* [INSTRUÇÃO DE TRABALHO] Diga se cada uma das afirmações seguintes está de acordo com o texto sobre a seleção portuguesa, respondendo sim ou não e citando as palavras exatas do texto que o decidem. 1. Bernardo Silva marcou de cabeça após um passe longo de João Palhinha. 2. Segundo o texto, este desenho nunca tinha sido executado antes. 3. O espaço de ação de Ronaldo está a aumentar.

* [TRECHO DE TEXTO]
Seguiu-se o Luxemburgo e uma excelente notícia: os dias de trabalho foram proveitosos e notou-se um claro salto em frente em relação ao jogo anterior. Sobretudo pelo uso inteligente da largura e, também, pela confiança demonstrada em todas as ações do jogo. Porque quando Bernardo Silva marca de cabeça após passe longo de João Palhinha, trata-se de uma ação contranatura de ambos que reflete confiança na sua execução. Com a ressalva de que este desenho já tinha sido executado no tempo de Fernando Santos, sendo que o jogo frente a Marrocos é um exemplo disso mesmo. Neste contexto, advém um positivo pensamento dúbio: ora, se a seleção portuguesa é dotada de talento e imprevisibilidade e dada ao jogo pelo chão, a colocação em campo de jogo aéreo, exploração do espaço à retaguarda e largura torna tudo mais imprevisível e difícil de contrariar por parte do adversário. E com os laterais a serem autênticos avançados, aparecendo na área em situação de finalização ou de rápida assistência ao avançado mais letal que Portugal dispõe – Cristiano Ronaldo. Quase como um balão que vai ficando sem oxigénio, mas ainda assim o oxigénio é do melhor que há. Ou seja, o espaço de ação de Ronaldo vai sendo cada vez mais reduzido mas a sua letalidade mantém-se intacta. Por conseguinte, há que aproveitar esse balão até ao máximo sobretudo em jogos onde os adversários tendem a ficar acostados dentro de um bloco baixo. E com um pensamento-base: quanto mais cedo chegarmos à vantagem tanto melhor. Nestas partidas, os golos são mesmo como o ketchup: quanto mais cedo melhor e mais abundantes.

* [EXCERTO DE DADOS]

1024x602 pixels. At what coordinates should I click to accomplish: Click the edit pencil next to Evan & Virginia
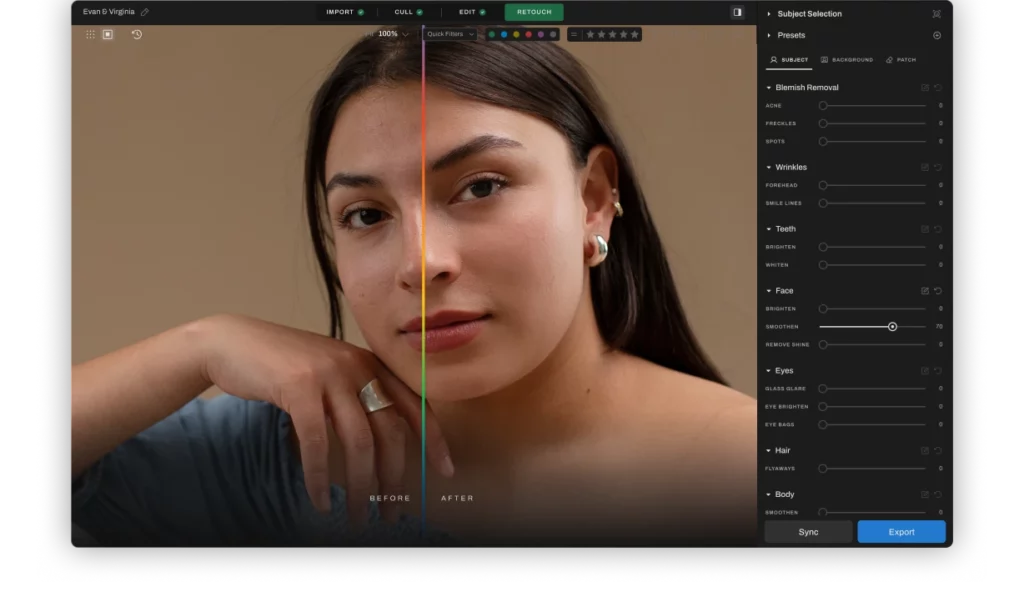pyautogui.click(x=144, y=12)
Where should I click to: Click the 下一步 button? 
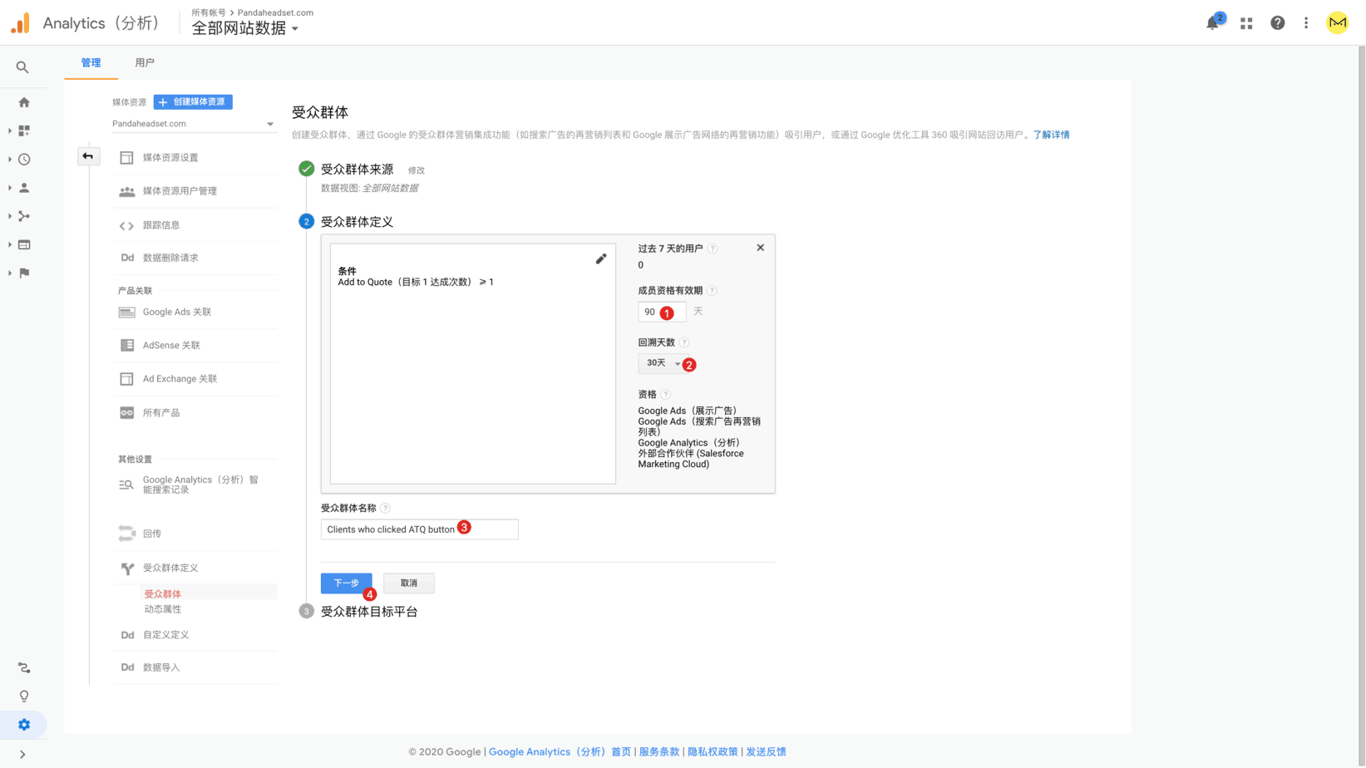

* [RESPOSTA ABAIXO]
1. Sim: "quando Bernardo Silva marca de cabeça após passe longo de João Palhinha"
2. Não: "este desenho já tinha sido executado no tempo de Fernando Santos"
3. Não: "o espaço de ação de Ronaldo vai sendo cada vez mais reduzido"